# [Objective]
Write out, word for word, the rows below from the line with "Viewport: 1447px width, 814px height." up to and including the line with "point(218,152)".
* begin Dataset records *
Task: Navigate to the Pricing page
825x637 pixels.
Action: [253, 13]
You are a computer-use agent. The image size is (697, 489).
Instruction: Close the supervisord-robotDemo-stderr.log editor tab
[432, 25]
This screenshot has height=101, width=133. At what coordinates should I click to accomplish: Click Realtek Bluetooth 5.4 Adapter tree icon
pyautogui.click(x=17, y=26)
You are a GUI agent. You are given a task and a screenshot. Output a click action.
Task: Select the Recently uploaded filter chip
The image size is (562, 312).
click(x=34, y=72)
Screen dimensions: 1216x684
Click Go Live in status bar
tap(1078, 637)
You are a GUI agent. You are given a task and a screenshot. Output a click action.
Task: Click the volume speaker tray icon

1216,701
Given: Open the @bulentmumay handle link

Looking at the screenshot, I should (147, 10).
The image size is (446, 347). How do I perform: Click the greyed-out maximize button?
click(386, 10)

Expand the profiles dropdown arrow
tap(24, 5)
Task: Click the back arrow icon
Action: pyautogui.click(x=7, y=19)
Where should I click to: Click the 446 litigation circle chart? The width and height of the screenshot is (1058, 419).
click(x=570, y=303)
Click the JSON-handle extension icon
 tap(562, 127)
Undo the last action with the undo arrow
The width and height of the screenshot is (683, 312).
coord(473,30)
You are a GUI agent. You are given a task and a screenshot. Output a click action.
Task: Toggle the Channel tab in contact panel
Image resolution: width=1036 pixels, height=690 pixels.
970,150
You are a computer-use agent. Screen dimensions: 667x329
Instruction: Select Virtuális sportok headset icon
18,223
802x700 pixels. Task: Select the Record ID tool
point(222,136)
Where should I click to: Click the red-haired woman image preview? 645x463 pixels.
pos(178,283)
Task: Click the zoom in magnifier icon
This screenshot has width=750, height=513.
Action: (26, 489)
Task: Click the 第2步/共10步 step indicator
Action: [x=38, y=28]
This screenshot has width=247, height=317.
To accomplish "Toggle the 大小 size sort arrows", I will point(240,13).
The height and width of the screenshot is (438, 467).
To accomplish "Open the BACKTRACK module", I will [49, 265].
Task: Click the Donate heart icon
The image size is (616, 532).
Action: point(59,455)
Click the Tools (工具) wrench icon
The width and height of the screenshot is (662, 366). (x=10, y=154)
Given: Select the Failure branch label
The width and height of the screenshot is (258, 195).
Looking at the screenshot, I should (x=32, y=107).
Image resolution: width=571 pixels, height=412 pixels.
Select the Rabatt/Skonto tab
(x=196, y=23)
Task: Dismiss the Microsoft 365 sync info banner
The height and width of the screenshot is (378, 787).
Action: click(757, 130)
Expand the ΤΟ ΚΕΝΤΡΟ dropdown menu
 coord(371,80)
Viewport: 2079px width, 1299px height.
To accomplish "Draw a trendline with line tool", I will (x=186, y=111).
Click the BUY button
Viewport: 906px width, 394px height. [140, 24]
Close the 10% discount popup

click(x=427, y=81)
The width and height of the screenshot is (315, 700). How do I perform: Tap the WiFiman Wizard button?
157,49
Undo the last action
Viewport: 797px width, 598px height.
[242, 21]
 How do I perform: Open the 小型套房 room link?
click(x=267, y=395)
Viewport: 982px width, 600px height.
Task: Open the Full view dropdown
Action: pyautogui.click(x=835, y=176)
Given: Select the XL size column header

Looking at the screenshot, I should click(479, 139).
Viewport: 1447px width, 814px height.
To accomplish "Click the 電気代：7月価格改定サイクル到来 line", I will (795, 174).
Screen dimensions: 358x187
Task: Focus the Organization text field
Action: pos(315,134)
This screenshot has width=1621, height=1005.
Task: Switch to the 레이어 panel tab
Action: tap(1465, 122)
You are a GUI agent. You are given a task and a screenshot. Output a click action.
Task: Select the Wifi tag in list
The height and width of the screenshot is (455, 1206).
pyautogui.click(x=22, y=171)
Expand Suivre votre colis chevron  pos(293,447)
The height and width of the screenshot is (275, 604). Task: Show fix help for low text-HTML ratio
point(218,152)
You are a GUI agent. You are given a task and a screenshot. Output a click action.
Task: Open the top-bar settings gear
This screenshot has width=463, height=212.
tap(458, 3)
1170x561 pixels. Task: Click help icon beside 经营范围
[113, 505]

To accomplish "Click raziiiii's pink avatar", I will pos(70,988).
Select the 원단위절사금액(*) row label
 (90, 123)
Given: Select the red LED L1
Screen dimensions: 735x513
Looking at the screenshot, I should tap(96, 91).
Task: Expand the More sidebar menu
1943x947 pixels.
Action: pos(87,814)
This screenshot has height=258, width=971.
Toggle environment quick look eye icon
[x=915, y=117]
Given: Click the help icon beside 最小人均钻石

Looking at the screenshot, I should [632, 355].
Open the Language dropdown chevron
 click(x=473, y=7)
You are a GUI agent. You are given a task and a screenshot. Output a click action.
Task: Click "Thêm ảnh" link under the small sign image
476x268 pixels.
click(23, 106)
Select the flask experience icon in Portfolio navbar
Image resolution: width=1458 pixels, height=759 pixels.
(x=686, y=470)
* end Dataset records *
# [Answer to this task]
Viewport: 1447px width, 814px height.
To accomplish "Click the 電気代：7月価格改定サイクル到来 line", I will (795, 174).
Screen dimensions: 358x187
Task: Focus the Organization text field
Action: pos(315,134)
This screenshot has width=1621, height=1005.
Task: Switch to the 레이어 panel tab
Action: tap(1465, 122)
You are a GUI agent. You are given a task and a screenshot. Output a click action.
Task: Select the Wifi tag in list
The height and width of the screenshot is (455, 1206).
pyautogui.click(x=22, y=171)
Expand Suivre votre colis chevron  pos(293,447)
The height and width of the screenshot is (275, 604). Task: Show fix help for low text-HTML ratio
point(218,152)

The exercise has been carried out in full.